Update: My client has had two days with no spam, the logs I’m creating show that spam is being blocked, and we’re also seeing genuine enquiries getting through. It WORKS!! (I think!!)
Questions and explanations
Here are some things I’ve got questions about and some things that I’ve already thought through.
How is this better than a traditional honeypot?
Bots seem to have figured out how to circumvent some traditional honeypots. I’ve always found the David Walsh technique to be more effective.
How is this better than the David Walsh technique?
It doesn’t use JavaScript. And it’s MINE!
Storing the allow-list
This, like all spam-prevention solutions, is not perfect. For one thing I’m using transients to store the allow-listed IP addresses. The reason for this is that if I stored a single option with a list of IP addresses in then this could have race conditions that caused IP addresses to not make it on the list. This will clutter up the options table with transient entries. So I need to re-think that.
Generating a testing a nonce has been suggested as an alternative. These are not stored in the database so are cleaner. But there’s probably page-caching issues. I will investigate this.
Won’t bots just allow-list themselves by hitting the pixel URL?
I guess the idea here is that this is not a widely-known spam prevention measure. The aim is to get another step ahead of the bots. The bots go for the easy wins – they attack the holes that are likely to get them access across a large number of sites. So diversity of spam prevention solutions seems good.
I think I could get another step ahead by periodically changing the pixel URL and the class name on the pixel element.
Won’t this stop working once bots start using headless browsers?
Yes. But I think at that point, aside from implementing proper (Re)CAPTCHAs, I think we’re probably screwed.
Accessibility and screen-readers and browser support
I probably need to make a couple of accessibility improvements, mainly properly hiding the pixel element from screen readers.
I’m also not sure how this will work with some screen readers. Can I assume that screen readers set the focus state? Do screen readers support the focus-within state?
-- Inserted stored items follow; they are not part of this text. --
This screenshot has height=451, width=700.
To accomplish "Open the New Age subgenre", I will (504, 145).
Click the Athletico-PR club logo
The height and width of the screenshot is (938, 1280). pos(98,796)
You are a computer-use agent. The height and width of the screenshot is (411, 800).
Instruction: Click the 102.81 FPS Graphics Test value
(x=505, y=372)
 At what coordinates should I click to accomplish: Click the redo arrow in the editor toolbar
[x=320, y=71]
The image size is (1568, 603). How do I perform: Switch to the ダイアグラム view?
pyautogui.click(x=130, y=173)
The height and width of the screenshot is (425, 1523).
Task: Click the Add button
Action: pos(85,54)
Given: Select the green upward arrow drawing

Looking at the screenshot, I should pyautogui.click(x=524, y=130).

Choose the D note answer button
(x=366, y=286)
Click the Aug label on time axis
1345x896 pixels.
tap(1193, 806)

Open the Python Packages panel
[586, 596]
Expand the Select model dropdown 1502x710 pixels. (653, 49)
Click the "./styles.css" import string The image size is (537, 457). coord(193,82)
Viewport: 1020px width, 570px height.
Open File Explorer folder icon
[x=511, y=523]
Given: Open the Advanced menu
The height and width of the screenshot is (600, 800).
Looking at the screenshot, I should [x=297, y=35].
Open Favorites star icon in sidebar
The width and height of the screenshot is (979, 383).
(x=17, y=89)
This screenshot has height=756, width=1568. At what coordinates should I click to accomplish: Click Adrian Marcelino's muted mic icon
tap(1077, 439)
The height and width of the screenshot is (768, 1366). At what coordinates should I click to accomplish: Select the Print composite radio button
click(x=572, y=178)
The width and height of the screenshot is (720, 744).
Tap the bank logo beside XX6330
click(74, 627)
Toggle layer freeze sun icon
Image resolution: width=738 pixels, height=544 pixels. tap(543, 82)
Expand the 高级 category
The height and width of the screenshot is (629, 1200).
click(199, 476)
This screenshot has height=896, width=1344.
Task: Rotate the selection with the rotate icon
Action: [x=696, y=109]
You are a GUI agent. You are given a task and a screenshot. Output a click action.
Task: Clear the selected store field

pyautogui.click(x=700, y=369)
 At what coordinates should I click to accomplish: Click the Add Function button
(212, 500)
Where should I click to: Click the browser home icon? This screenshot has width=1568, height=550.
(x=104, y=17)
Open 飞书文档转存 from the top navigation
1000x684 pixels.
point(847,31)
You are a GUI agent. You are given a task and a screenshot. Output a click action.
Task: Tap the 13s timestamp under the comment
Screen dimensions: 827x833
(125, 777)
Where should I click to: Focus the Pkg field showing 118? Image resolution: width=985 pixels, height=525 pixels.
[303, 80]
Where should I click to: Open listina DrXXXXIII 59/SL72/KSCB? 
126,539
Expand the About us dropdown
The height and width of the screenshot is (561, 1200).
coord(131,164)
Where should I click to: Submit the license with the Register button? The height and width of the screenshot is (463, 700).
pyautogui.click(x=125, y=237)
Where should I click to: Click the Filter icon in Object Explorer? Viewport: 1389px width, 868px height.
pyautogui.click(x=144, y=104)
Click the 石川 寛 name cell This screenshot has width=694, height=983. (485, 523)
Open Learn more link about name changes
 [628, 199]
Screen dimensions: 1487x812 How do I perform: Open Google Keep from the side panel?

And focus-within doesn’t work on IE11.
One thought I’d has is that you could detect focus and enable the pixel using Javascript as well as CSS. Then CSS acts as a fallback for when Javascript isn’t available.
What if CSS is disabled
It seems this can be done. But I wonder what the probably that both CSS and JS are unavailable in the real world is? My CSS is inlined, so it doesn’t need an extra file to be loaded. The only case would be if someone had deliberately disabled CSS. Does anyone do that?
Are there privacy/data protection/GDPR issues?
IP addresses are classed as personal data. But if someone’s sending you a form submission then you’re probably already collecting personal data. I would just be clear in our the privacy policy that the IP address is stored temporarily for spam prevention purposes.
Will you be making this into a WordPress plugin/Laravel package?
Well, you can see the simple WordPress plugin code I got working with WP Forms. That’s currently being tested on a site that I know gets spam form entries.
You can take that and try to make your own integrations/plugins/packages. I’d love people to take this concept and run with it.